Hier finden Sie wissenschaftliche Publikationen aus den Fraunhofer-Instituten.

B.Hive: A zero configuration forms honeypot for productive web applications

: Pohl, C.; Zugenmaier, A.; Meier, M.; Hof, H.-J.


Federrath, H. ; International Federation for Information Processing -IFIP-; International Federation for Information Processing -IFIP-, Technical Committee 11, Security and Protection in Information Processing Systems:
ICT Systems Security and Privacy Protection. 30th IFIP TC 11 International Conference, SEC 2015 : Hamburg, Germany, May 26-28, 2015, Proceedings
Cham: Springer International Publishing, 2015 (IFIP International Federation for Information Processing 455)
ISBN: 978-3-319-18466-1 (Print)
ISBN: 978-3-319-18467-8 (Online)
ISBN: 3-319-18466-0
International Conference on ICT Systems Security and Privacy Protection (SEC) <30, 2015, Hamburg>
Fraunhofer FKIE ()

Honeypots are used in IT Security to detect and gather information about ongoing intrusions by presenting an interactive system as attractive target to an attacker. They log all actions of an attacker for further analysis. The longer an attacker interacts with a honeypot, the more valuable information about the attack can be collected. Thus, it should be one of the main goals of a honeypot to stay unnoticed as long as possible. Also, a honeypot should appear to be a valuable target system to motivate attackers to attacks the honeypot.
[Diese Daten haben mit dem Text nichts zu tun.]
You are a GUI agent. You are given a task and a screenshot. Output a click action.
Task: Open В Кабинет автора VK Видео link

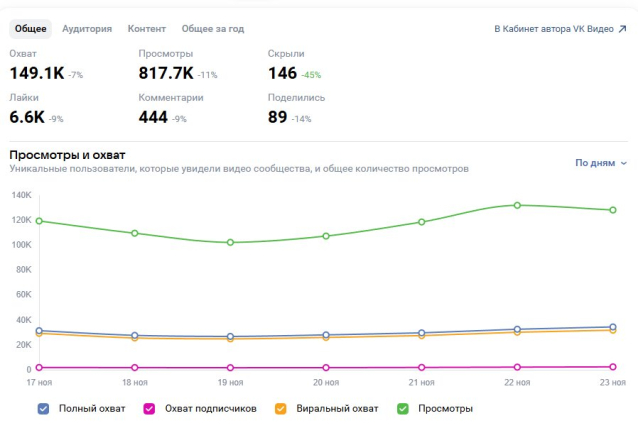(x=553, y=29)
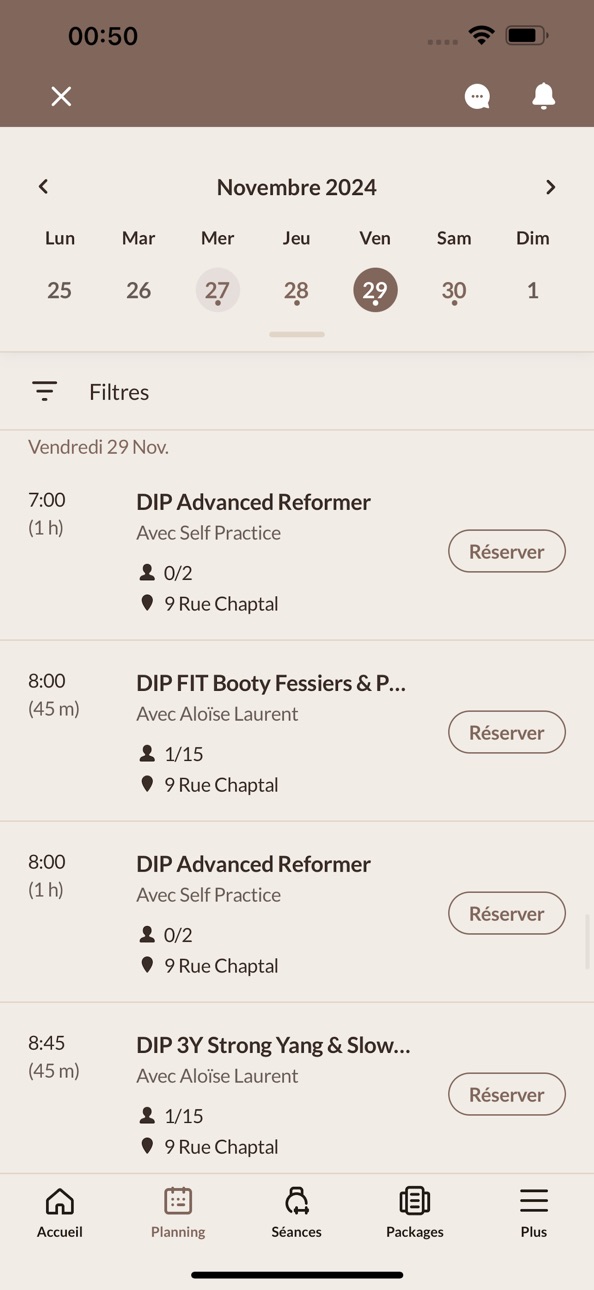Image resolution: width=594 pixels, height=1290 pixels.
Task: Open the chat messages icon
Action: click(477, 96)
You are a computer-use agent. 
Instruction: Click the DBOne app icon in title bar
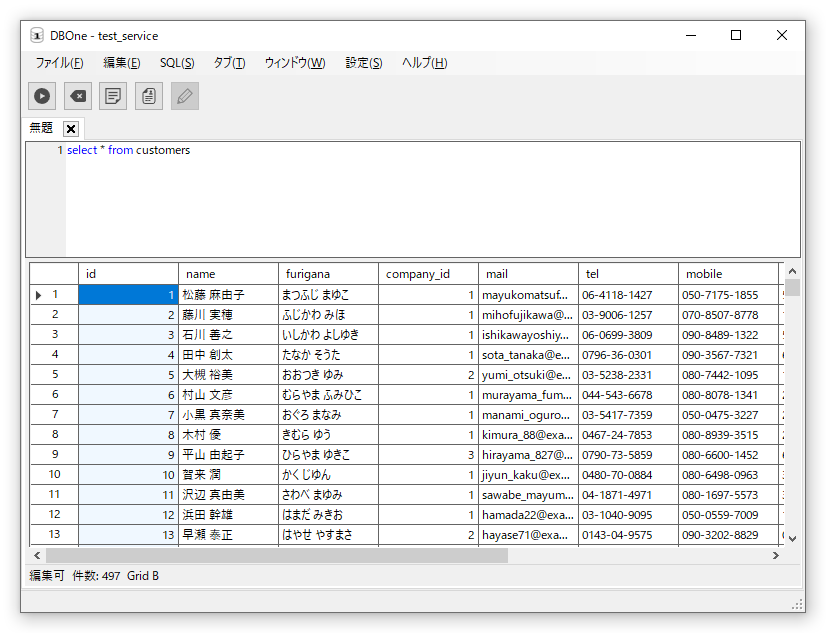pyautogui.click(x=37, y=36)
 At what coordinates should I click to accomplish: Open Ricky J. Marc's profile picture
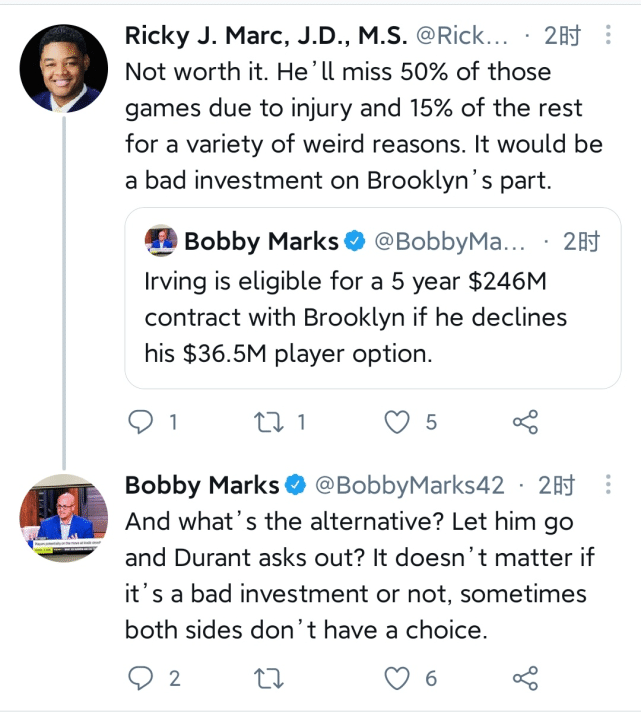(64, 68)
This paper presents a novel honeypot concept (B.Hive) that fulfills both requirements: it protects existing web application in productive use, hence offering an attractive attack target, and it uses a novel technique to conceal the honeypot components such that it is hard to detect the honeypot even by manual inspection. B.Hive does not need configuration or changes of existing web applications, it is web framework agnostic, and it only has a slight impact on the performance of the web application it protects. The evaluation shows that B.Hive can be used to protect the majority of the 10,000 most popular web sites (based on the Alexia Global Top 10,000 list), and that the honeypot cannot be identified by humans.